Vendor Performance Scorecard
Design a weighted vendor scoring system to evaluate and rank suppliers across delivery reliability, quality, pricing, and responsiveness for strategic procurement decisions.
Project Overview
Scenario: You are a procurement analyst at Meridian Manufacturing, a mid-size industrial equipment maker that sources components from 24 vendors. The CPO (Chief Procurement Officer) wants a data-driven vendor evaluation system to replace the current subjective review process. Two vendor contracts are up for renewal next quarter, and three new vendors have submitted bids. Your scorecard will directly influence $12M in annual purchasing decisions.
Objective: Build a weighted vendor scorecard that evaluates each vendor across four dimensions: on-time delivery, quality (defect rates), price competitiveness, and invoice accuracy. Create visualizations to communicate vendor rankings and trend analysis to the procurement committee.

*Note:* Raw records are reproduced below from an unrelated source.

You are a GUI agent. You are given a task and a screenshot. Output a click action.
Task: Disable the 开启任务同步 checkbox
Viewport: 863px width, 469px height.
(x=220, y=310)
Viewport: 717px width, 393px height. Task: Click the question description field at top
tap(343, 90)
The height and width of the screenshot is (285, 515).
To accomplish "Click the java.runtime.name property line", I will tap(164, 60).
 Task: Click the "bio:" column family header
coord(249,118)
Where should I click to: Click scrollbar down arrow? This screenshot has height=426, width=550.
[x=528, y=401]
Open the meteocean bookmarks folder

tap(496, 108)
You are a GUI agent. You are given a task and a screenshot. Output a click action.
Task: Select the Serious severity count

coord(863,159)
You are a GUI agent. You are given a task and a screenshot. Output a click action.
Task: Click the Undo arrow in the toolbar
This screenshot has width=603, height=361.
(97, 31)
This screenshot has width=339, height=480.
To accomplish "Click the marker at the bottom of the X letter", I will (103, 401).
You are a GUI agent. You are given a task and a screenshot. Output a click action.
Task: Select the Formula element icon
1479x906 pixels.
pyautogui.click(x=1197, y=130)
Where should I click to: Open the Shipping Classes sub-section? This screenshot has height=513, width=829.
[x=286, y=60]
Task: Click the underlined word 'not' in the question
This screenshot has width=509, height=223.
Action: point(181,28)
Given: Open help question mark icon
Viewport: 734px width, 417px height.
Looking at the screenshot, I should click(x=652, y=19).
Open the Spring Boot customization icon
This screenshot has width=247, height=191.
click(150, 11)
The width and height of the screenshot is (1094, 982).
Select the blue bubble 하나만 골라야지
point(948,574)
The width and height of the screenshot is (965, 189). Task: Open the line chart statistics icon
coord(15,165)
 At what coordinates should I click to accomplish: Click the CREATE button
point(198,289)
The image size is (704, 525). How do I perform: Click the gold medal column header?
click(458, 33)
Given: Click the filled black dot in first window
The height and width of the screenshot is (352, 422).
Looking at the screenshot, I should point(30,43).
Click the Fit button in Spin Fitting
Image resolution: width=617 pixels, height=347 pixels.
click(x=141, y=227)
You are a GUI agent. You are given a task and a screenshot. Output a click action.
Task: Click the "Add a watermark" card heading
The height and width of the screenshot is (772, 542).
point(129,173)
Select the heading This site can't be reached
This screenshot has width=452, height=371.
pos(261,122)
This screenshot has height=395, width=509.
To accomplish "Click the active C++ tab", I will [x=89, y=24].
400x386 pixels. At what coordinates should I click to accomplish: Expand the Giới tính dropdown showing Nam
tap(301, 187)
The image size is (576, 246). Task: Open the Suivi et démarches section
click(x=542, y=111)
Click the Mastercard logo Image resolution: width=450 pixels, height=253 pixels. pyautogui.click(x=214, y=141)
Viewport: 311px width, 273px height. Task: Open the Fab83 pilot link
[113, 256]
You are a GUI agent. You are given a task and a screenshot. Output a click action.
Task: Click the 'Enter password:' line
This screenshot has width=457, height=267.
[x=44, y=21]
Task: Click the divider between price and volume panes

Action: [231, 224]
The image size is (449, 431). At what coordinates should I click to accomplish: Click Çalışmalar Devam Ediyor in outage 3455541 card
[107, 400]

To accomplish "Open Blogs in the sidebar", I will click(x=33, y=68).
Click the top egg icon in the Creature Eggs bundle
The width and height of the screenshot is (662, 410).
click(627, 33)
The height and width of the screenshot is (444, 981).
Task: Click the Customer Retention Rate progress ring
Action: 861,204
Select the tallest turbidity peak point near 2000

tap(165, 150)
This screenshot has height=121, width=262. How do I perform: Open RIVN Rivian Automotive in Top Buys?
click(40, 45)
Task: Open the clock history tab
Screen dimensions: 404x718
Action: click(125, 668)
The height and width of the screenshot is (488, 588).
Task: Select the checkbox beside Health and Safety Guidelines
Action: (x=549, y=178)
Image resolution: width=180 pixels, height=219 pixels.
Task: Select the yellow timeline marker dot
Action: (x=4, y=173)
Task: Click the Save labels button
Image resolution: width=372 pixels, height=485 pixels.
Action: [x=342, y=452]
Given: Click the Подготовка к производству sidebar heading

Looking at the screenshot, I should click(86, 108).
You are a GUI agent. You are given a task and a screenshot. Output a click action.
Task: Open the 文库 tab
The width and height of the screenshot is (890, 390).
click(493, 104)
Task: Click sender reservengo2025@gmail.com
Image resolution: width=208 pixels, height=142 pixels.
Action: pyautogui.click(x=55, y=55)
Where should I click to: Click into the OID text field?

Tools: SQL (PostgreSQL), Python (pandas, matplotlib, numpy), Excel
Dataset Description
Five tables tracking vendors, purchase orders, delivery records, quality inspections, and invoices.
vendors
| Column | Type | Description |
|---|---|---|
| vendor_id | INT (PK) | Unique vendor identifier |
| vendor_name | VARCHAR(100) | Company name |
| category | VARCHAR(50) | Supplier category (Raw Materials, Components, Packaging) |
| country | VARCHAR(50) | Vendor headquarters country |
| contract_start | DATE | Current contract start date |
| contract_end | DATE | Current contract expiration |
purchase_orders
| Column | Type | Description |
|---|---|---|
| po_id | INT (PK) | Purchase order number |
| vendor_id | INT (FK) | Supplier |
| order_date | DATE | Date PO was issued |
| expected_date | DATE | Contractual delivery date |
| quantity_ordered | INT | Units ordered |
| unit_price | DECIMAL(10,2) | Agreed price per unit |
| product_code | VARCHAR(20) | Internal product reference |
deliveries
| Column | Type | Description |
|---|---|---|
| delivery_id | INT (PK) | Delivery record identifier |
| po_id | INT (FK) | Associated purchase order |
| actual_date | DATE | Actual delivery date |
| quantity_received | INT | Units actually received |
| quantity_accepted | INT | Units passing receiving inspection |
quality_inspections
| Column | Type | Description |
|---|---|---|
| inspection_id | INT (PK) | Inspection record identifier |
| delivery_id | INT (FK) | Inspected delivery |
| inspection_date | DATE | Date of inspection |
| sample_size | INT | Number of units inspected |
| defects_found | INT | Number of defective units |
| defect_type | VARCHAR(30) | Cosmetic, Functional, Dimensional, Material |
| pass_fail | VARCHAR(4) | PASS or FAIL |
invoices
| Column | Type | Description |
|---|---|---|
| invoice_id | INT (PK) | Invoice identifier |
| po_id | INT (FK) | Associated purchase order |
| invoice_date | DATE | Date invoice was received |
| invoiced_amount | DECIMAL(12,2) | Amount billed by vendor |
| expected_amount | DECIMAL(12,2) | Amount based on PO terms (qty x price) |
| variance_reason | VARCHAR(50) | Reason for price discrepancy, if any |
SQL Analysis
Query 1: On-Time Delivery Rate by Vendor
Calculate the percentage of deliveries arriving on or before the expected date for each vendor. Late deliveries disrupt production schedules and carry hidden costs beyond the purchase price.
SELECT
v.vendor_name,
v.category,
COUNT(d.delivery_id) AS total_deliveries,
SUM(CASE WHEN d.actual_date <= po.expected_date THEN 1 ELSE 0 END) AS on_time,
SUM(CASE WHEN d.actual_date > po.expected_date THEN 1 ELSE 0 END) AS late,
ROUND(
100.0 * SUM(CASE WHEN d.actual_date <= po.expected_date THEN 1 ELSE 0 END)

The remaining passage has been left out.